It was about this time in October 1843 that Charles Dickens had the “ghost of an idea,” as he would call it, of writing a little Christmas story that would make him a little money. Provided he could get it to the printer in time for Christmas. Even Charles Dickens, it seems, was dogged by deadlines.
Dickens was right about the money part (it was just a little), but A Christmas Carol became a huge hit. How did he write a major masterpiece in just six short weeks?
A Christmas Carol: The Original 1843 Manuscript, our new and exclusive Levenger Press book, shows just how Dickens composed his story—every word, each insertion, all the deletions, and even the few omissions. Dickens forgot one key element in his rush to get Scrooge, Bob Cratchit, Fezziwig, and the rest of the Christmas Carol crew to the printer in time for the Christmas pudding. He neglected to tell readers what happened to Tiny Tim.
We know this, of course, because handwritten manuscripts reveal everything and gloss over nothing. If you want to know how Charles Dickens’s mind worked, watch how his hand wrote.
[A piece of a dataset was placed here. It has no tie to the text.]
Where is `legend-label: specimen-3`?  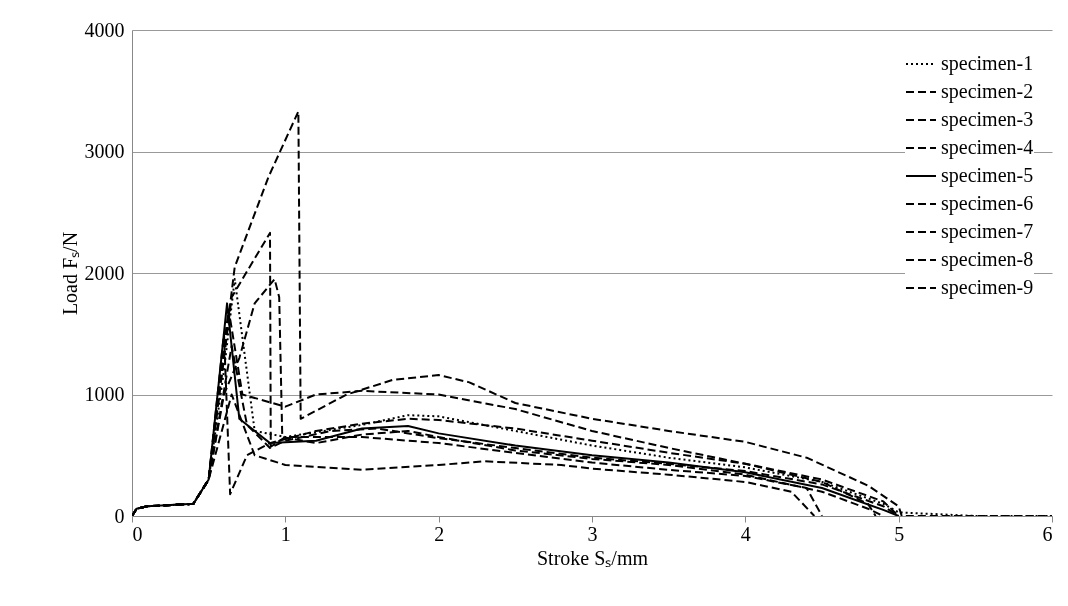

Dickens wrote only one manuscript of A Christmas Carol—even he didn’t have time to write two in time for his deadline. The Morgan Library & Museum in New York is the manuscript’s keeper, and the conservators there restored each page just for the Levenger facsimile book. As collector editions go, this one is a classic. Seeing the Ghost of Christmas Present and the rest of the gang take shape with Dickens’s pen, on his very fine paper, makes a terrific Christmas present.
And we can be grateful that Dickens met his deadlines.